In the case of rRNA, the total number of recorded mutations was 4,529, with 68 (1.5%) segregating sites. The average number of mutations was 1,132 ± 1,296 sites with a maximum value of 2,814 recorded for rrn23, and a minimum value of 103 recorded for rrn4.5 gene. The average number of segregating sites was 17 ± 24 sites, with a maximum value of 51 recorded for rrn23 and a minimum value of 1 recorded for rrn4.5 and rrn5 genes. The haplotype diversity ranged between 0.991 to 0.325 (rrn4.5) among all analyzed species (Figure 4). In the case of tRNA, the total number of recorded mutations was 1,950, with 58 (2.97%) segregating sites. The average number of mutations was 78 ± 9 sites, with a maximum value of 105 recorded for trnA, and a minimum value of 71 recorded for trnC and trnG genes. The average number of segregating sites was 2 ± 2 sites with a maximum value of 8 recorded for trnSUGA, and a minimum value of 0 recorded for trnRACG and trnV genes. The haplotype diversity ranged between 0.916 to 0 (trnRACG and trnV) among all tRNAs (Figure 4).
When genes were grouped by function, the average number of mutations was 4,423 ± 4191 (including 760 ± 745 segregating) sites with a maximum value of 12,801 (including 2,278 segregating) sites recorded for the ycf gene group of unknown function and a minimum value of 132 (including 12 segregating) recorded for infA (Photosystem biogenesis factor 1) gene. The most variable functional groups were the ycf group of unknown function (12,801 mutations include 2,278 segregating sites), DNA-dependent RNA polymerase (11,472 mutations include 2,180 segregating sites), and NADH oxidoreductase (12,228 mutations include 2,265 segregating sites; Figure 5A).
Figure 5. Genetic variability among P. latifolia and other Rubiaceae chloroplast genomes for each functional group (A) and the dN/dS ratio was estimated for each protein-coding gene (B). Colors are for improving visualization and reflect no specific value.
The protein-coding genes of P. latifolia were screened for single nucleotide polymorphisms (SNPs) and indels (insertions and deletions). These results showed 15,822 variations, including 13,192 SNPs and 653 indels (Supplementary Table S1). In contrast to the IR region, the SSC and LSC regions exhibit the greatest density of indel sites, discovered on ycf1, rpoC2, accD, ndhF, ccsA, infA and ndhK. All SNPs were classified into two types: synonymous (dS) and nonsynonymous (dN). Within the protein-coding genes, there were 11,199 synonymous and 1,994 nonsynonymous SNPs. The latter recorded an average of 24.9 ± 71 dN SNPs, with 15 genes recording dN SNPs above average. The most substitutions occurred in the ycf1 gene, followed by the ndhF, rpoC2, matK, and accD, respectively.

* The task *
Resume the passage on chloroplast genome variation in P. latifolia and other Rubiaceae, starting right after its last sentence.

* Dataset content *

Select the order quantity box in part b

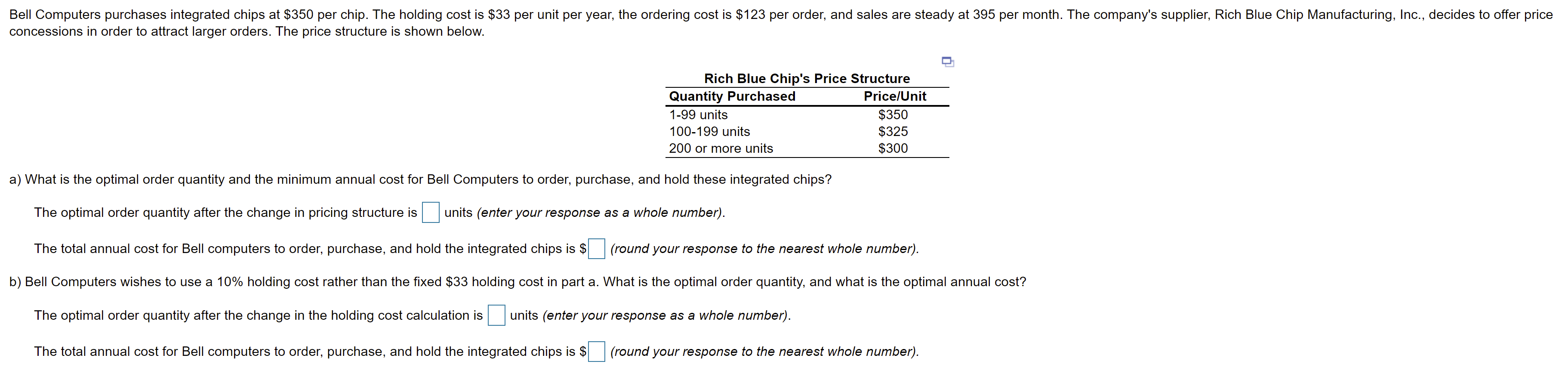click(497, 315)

---

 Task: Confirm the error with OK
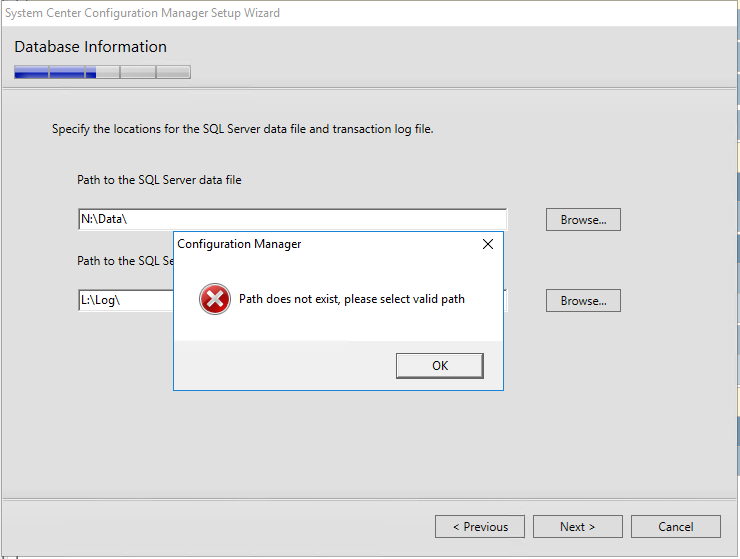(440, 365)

* * *

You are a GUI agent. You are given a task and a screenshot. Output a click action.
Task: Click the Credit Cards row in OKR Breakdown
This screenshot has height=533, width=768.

* Exercise response *
The synonymous (dS) and nonsynonymous (dN) substitution rates among the Rubiaceae species were used to detect selective pressure on PCGs by calculating the dN/dS ratio. Genes named pbf1, petD, petG, psaI, psaJ, psbL, psbZ, and rps12 recorded zero non-synonymous substitutions, and thus were excluded from the comparison. For the remaining genes, we did not observe purifying selection since most dN/dS ratios were greater than 1 The dN/dS ratios ranged from 1.3 (petN) to 97.5 (psbC) with an average of 14.44 ± 17.35, where psbC, petB, psaB, psbB, rpl2, psbA, psbD, rpl14, ndhB, psaA, rpl36, atpB, rps18, atpH, atpI, rps7, ndhC, and atpA recorded ratios above average, respectively (Figure 5B).
3.6 Phylogenetic relationships of P. latifolia
The complete plastome was analyzed of P. latifolia, in addition, 16 other complete plastome of Rubiaceae species were downloaded from GenBank for phylogenetic analysis. As a result of the phylogenetic analysis, the subfamily classification was divided into three (Rubioideae, Cinchonoideae, and Ixoroideae). The results showed a close relationship between P. latifolia and Scyphiphora hydrophyllacea. Furthermore, it was found that most nodes in the chloroplast ML tree were highly supported (Figure 6). The current study will provide valuable information for further phylogenetic analyses and evolutionary studies on the Ixoroideae.
Figure 6. Phylogenetic trees of P. latifolia and other species belong to the Rubiaceae family using maximum likelihood based on the LSC region, SSC region, and IR region together. The bootstrap values of ML are written on each node. Each subfamily (distinct clade) is colored differently.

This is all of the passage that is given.